#### RECORDS FOR THE EXERCISE

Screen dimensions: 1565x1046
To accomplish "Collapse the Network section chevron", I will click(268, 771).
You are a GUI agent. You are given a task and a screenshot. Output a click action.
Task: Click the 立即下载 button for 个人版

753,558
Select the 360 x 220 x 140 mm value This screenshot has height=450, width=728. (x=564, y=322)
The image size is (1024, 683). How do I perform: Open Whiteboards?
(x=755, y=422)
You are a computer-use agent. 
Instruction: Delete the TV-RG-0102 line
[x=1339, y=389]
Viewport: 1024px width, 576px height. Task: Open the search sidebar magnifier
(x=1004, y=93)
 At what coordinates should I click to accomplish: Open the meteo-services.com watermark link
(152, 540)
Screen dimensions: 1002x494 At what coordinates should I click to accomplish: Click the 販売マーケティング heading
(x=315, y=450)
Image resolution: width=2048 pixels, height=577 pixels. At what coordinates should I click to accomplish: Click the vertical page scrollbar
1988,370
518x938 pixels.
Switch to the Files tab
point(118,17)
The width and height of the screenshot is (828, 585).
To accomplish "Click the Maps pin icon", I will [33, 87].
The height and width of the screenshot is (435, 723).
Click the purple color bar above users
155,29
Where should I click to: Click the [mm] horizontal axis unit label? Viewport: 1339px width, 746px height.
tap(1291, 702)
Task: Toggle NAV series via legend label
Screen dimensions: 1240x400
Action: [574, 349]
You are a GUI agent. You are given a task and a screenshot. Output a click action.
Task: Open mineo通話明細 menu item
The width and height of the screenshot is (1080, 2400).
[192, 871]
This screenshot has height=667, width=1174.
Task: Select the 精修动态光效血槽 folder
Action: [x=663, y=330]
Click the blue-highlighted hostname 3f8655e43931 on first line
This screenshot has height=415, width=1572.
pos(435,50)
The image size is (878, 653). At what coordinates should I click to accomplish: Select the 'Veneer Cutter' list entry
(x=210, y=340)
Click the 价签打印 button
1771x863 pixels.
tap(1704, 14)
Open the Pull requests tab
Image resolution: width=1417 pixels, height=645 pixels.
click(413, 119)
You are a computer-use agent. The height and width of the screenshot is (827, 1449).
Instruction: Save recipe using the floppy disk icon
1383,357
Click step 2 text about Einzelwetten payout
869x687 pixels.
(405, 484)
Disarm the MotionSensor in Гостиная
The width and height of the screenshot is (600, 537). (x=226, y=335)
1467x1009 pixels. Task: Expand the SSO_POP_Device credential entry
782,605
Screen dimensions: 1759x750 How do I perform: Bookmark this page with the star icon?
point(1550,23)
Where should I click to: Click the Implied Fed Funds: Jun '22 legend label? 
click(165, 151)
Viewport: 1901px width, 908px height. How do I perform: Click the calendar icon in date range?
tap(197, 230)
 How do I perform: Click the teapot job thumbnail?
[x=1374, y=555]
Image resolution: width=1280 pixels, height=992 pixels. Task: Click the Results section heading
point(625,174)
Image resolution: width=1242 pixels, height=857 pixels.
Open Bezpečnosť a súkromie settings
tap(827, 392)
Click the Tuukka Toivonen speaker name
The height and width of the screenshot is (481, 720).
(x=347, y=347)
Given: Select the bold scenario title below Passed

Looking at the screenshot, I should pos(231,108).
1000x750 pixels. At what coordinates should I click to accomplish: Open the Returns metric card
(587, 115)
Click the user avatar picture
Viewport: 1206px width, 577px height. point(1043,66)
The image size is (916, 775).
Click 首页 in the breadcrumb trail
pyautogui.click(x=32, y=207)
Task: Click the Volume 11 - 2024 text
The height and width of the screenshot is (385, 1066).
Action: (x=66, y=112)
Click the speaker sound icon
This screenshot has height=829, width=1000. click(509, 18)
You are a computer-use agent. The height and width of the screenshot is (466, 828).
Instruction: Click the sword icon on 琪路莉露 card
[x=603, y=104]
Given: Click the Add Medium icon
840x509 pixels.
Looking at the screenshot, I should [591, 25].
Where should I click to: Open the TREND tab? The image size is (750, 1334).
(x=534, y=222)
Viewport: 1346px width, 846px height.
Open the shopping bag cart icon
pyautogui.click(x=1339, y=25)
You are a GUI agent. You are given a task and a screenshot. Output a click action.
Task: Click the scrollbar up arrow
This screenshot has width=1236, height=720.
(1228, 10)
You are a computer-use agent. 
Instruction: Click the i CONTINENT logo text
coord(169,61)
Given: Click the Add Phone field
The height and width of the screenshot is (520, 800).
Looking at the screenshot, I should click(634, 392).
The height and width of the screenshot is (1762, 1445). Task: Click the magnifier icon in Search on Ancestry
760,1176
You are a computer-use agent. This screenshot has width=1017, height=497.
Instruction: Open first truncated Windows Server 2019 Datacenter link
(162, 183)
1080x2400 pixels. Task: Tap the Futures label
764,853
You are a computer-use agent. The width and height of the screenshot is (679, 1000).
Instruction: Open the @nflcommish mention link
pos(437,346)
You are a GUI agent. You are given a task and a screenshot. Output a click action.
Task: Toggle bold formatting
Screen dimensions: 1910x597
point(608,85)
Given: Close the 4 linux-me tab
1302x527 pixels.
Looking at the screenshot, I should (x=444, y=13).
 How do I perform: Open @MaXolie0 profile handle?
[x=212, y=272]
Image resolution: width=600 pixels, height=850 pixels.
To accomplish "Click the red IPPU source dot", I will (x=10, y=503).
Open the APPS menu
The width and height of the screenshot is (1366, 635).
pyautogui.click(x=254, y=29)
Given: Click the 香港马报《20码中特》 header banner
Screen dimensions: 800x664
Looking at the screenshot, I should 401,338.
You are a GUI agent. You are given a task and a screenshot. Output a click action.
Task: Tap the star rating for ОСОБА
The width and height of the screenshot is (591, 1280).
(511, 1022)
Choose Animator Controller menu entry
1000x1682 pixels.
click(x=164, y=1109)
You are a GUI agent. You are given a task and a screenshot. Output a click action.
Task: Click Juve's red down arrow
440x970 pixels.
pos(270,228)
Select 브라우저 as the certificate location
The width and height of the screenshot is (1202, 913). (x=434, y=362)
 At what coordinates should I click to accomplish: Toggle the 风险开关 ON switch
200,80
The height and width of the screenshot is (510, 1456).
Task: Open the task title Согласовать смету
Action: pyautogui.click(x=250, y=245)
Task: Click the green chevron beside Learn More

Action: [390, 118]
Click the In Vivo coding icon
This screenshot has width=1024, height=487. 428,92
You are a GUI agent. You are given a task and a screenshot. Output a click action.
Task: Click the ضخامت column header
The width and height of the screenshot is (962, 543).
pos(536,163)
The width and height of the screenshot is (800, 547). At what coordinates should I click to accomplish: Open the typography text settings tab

########

▸ **EXERCISE GOAL**: Please go through the material and return each line where the word "will" appears.

▸ **ANSWER TO THIS EXERCISE**:
To accomplish "Collapse the Network section chevron", I will click(268, 771).
To accomplish "Click the Maps pin icon", I will [33, 87].
To accomplish "Click the red IPPU source dot", I will (x=10, y=503).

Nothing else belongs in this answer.